Макаров вздрогнул – вокруг хлопали крупные капли дождя. Сперва они ложились редко, как случайные пули, и не задевали его, но потом зачастили, и Макаров вмиг сделался мокрым.
Толпа, провожавшая автобус, рассеялась, и Макаров остался на дороге один.
Прятаться было бессмысленно, и Макаров медленно пошел, пробираясь сквозь светлые стебли отвесно падающего дождя. Старая мысль вернулась к нему: Ивана Алексеевича больше нет. Все. Он теперь только в памяти. Но память, эта бездонная кладезь информации, дырява. Она освобождает себя от ненужных знаний.
Смерть учителя вновь промелькнула у него перед глазами, начиная с тяжелого утра, с газеты, с пивной, с Кольки Суворова, с Сережи Архипова, одетого продуманно и тщательно. Неужели и он, Макаров, освободит свою память от Метелина, как эти двое, как произошло это и с ним однажды и непоправимо…
Макаров шел по булыжной мостовой, по скользким желтым камням и вдруг услышал тихое бульканье в кармане. Он сунул руку, вытащил четвертинку и обрадовался: вот хорошо, можно помянуть учителя, можно.
Но что-то щелкнуло в нем, сработало какое-то реле, и мысль, начавшая плести петли, оборвалась. Он представил себе, как все может быть: к четвертинке, не удержавшись, придется еще добавить, а завтра проснуться с тяжелой головой, а потом мучиться на работе, дожидаясь вечера. И уж учитель будет тут ни причем.
Макаров почувствовал страх. Четвертинку он сжимал в руке, но мысли его были о другом. Смерть учителя представилась ему вдруг последним шансом, последней попыткой для него, Макарова. Последней соломинкой, за которую, может, даже независимо от него, ухватилась его память.
Что-то требовалось сделать. Немедленно. Срочно.

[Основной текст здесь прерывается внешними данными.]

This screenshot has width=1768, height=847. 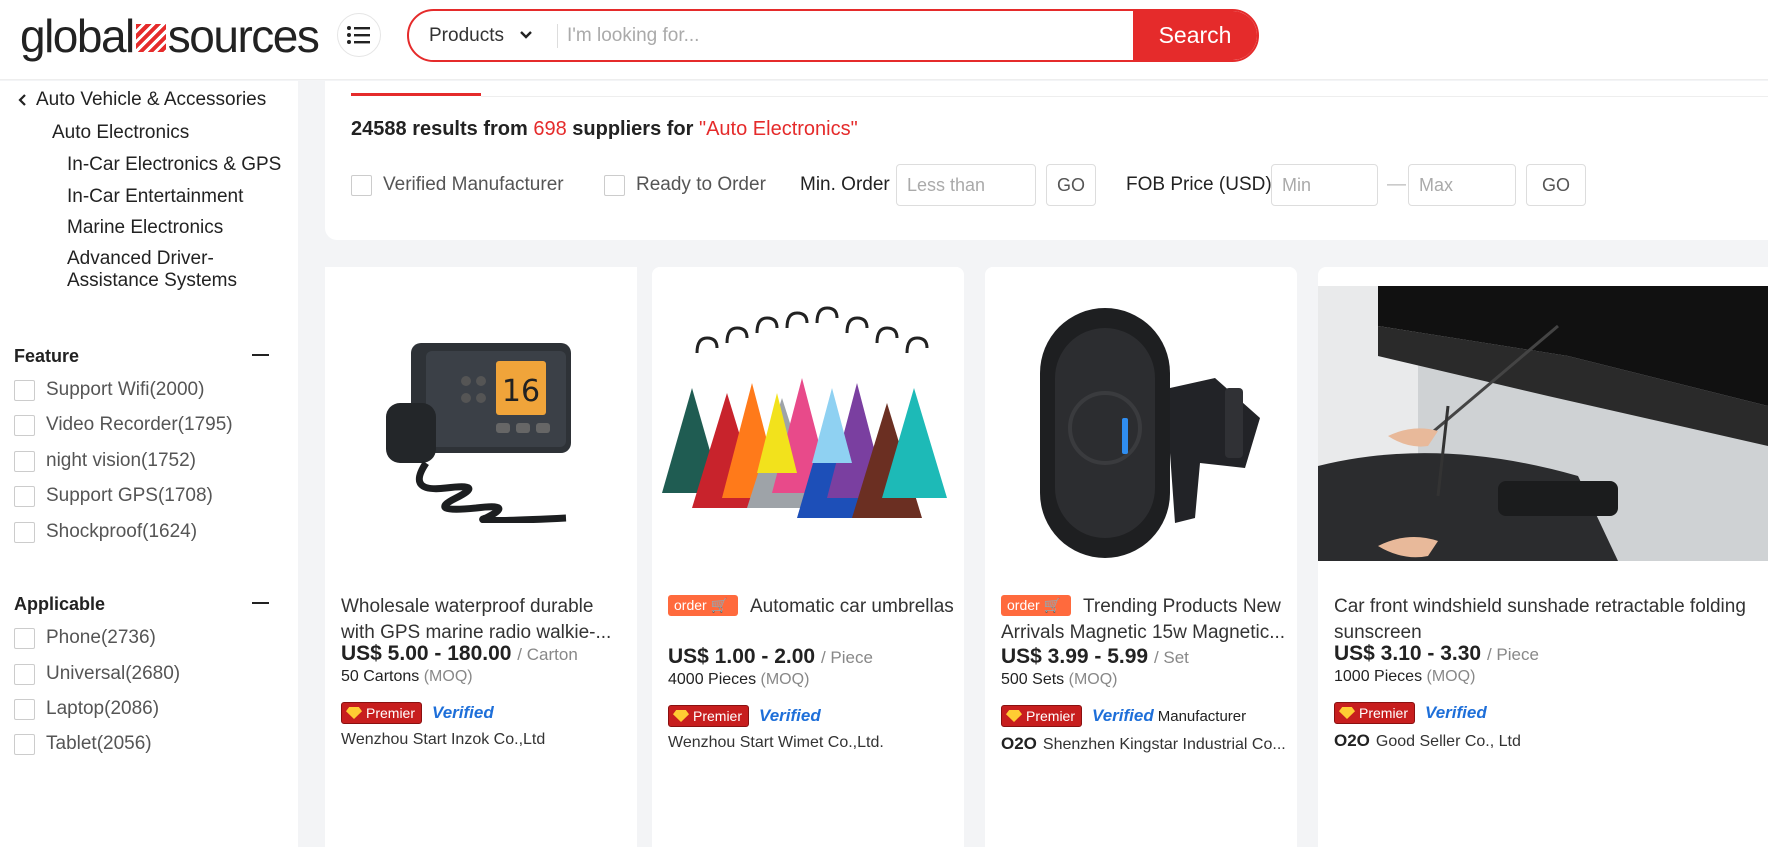 What do you see at coordinates (1378, 676) in the screenshot?
I see `moq-qty: 1000 Pieces` at bounding box center [1378, 676].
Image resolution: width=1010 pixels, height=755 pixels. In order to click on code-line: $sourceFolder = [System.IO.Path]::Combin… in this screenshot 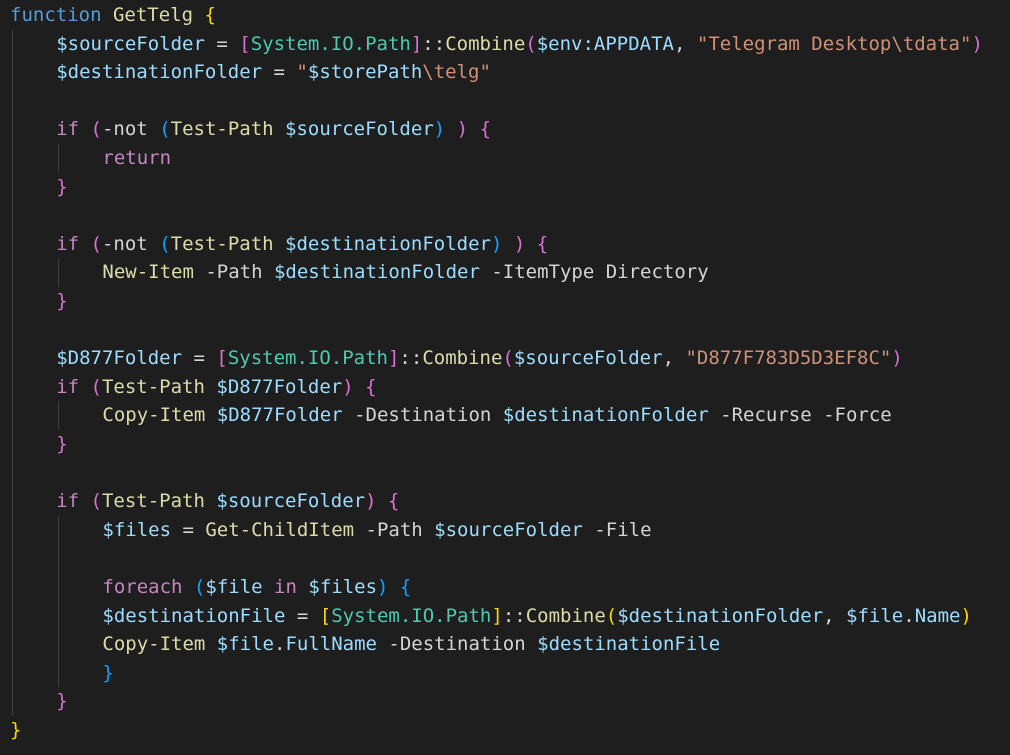, I will do `click(520, 44)`.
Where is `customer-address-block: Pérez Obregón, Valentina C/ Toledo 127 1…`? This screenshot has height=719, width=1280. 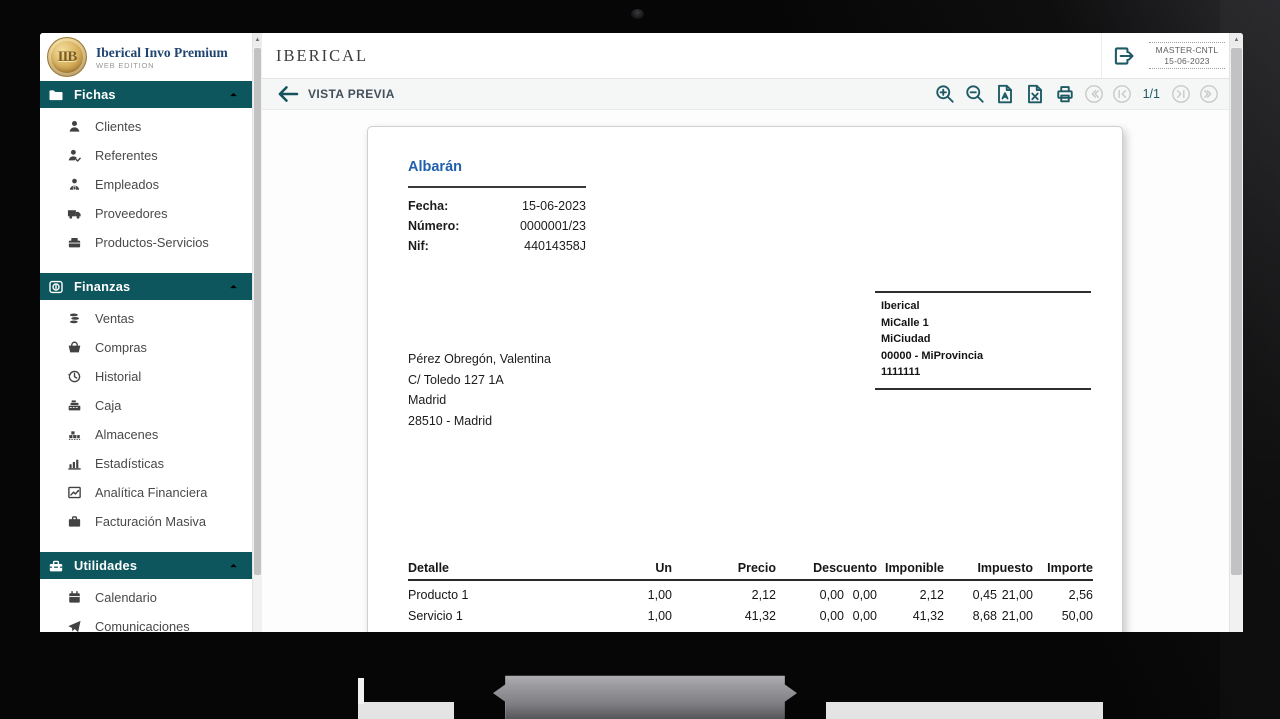
customer-address-block: Pérez Obregón, Valentina C/ Toledo 127 1… is located at coordinates (480, 390).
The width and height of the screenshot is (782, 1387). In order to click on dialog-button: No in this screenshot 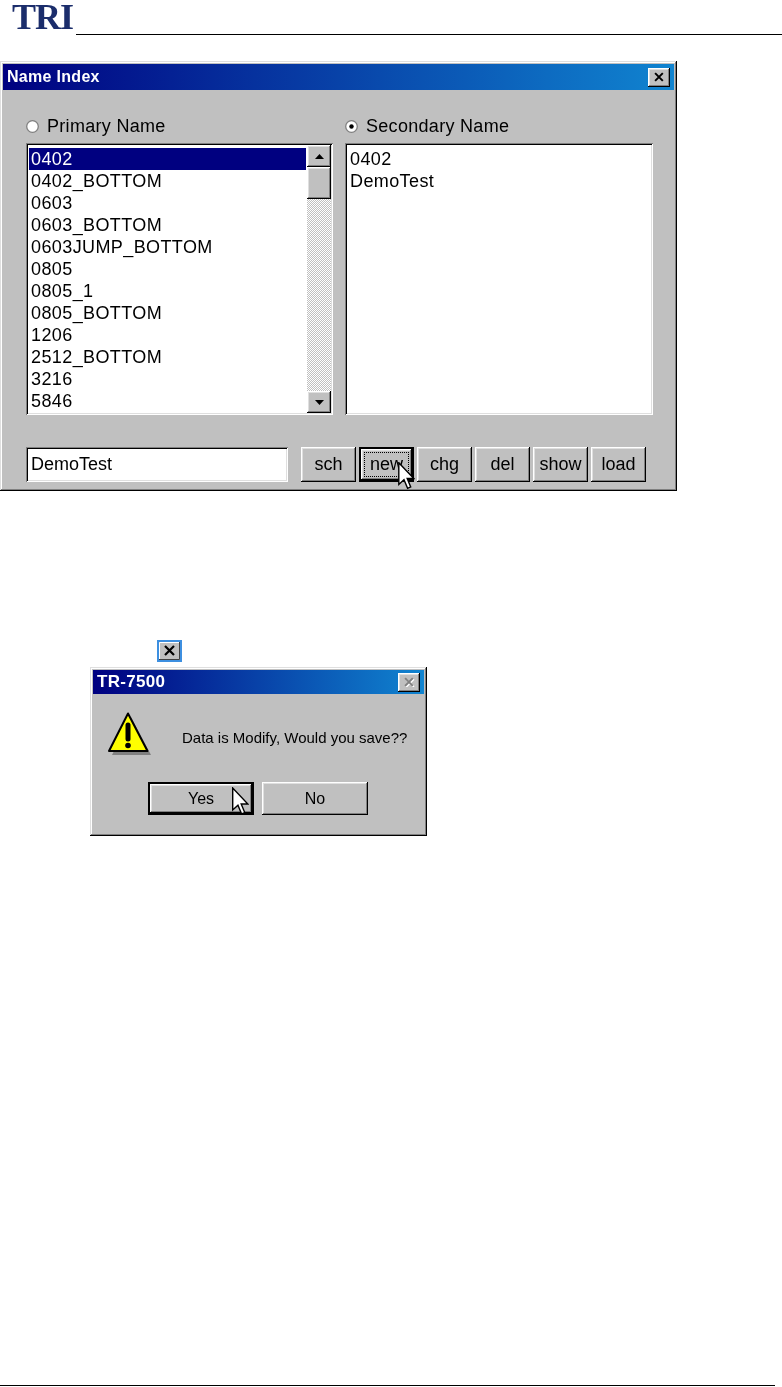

Макаров вспомнил, что шел дождь, что вся его одежда промокла, и вдруг побежал, совсем не замечая, что дождь уже пролился, прошел.
Он убегал от прошедшего дождя, задыхаясь с непривычки, поскальзываясь на мокрых желтых камнях.
Он торопился, он опаздывал. Неожиданно он почувствовал, что все его тело, его голова – весь он живет сейчас совсем в другом ритме, чем обычно, чем еще сегодня утром. Сердце билось чаще, кровь бежала быстрее, глаза были зорче, мозг работал четче, скорей.
Ему захотелось что-то делать. Что, он еще не знал, но ему требовалось действие.
Первое, что он узнал про себя определенно, – ему захотелось есть. Дома Макаров поставил бутылку на подоконник, отворил дверцу буфета и достал черствый черный хлеб. Он посолил его круто, взял огурец и вышел на крыльцо, так и не переодевшись, весь мокрый.
Он жадно ел хлеб, размалывая его крепкими зубами, и чем больше ел, тем больше ему хотелось есть.
Он жевал и жевал, глядя на прозрачные, неподвижные лужи, как-то враз высветившие мрачный и тусклый двор.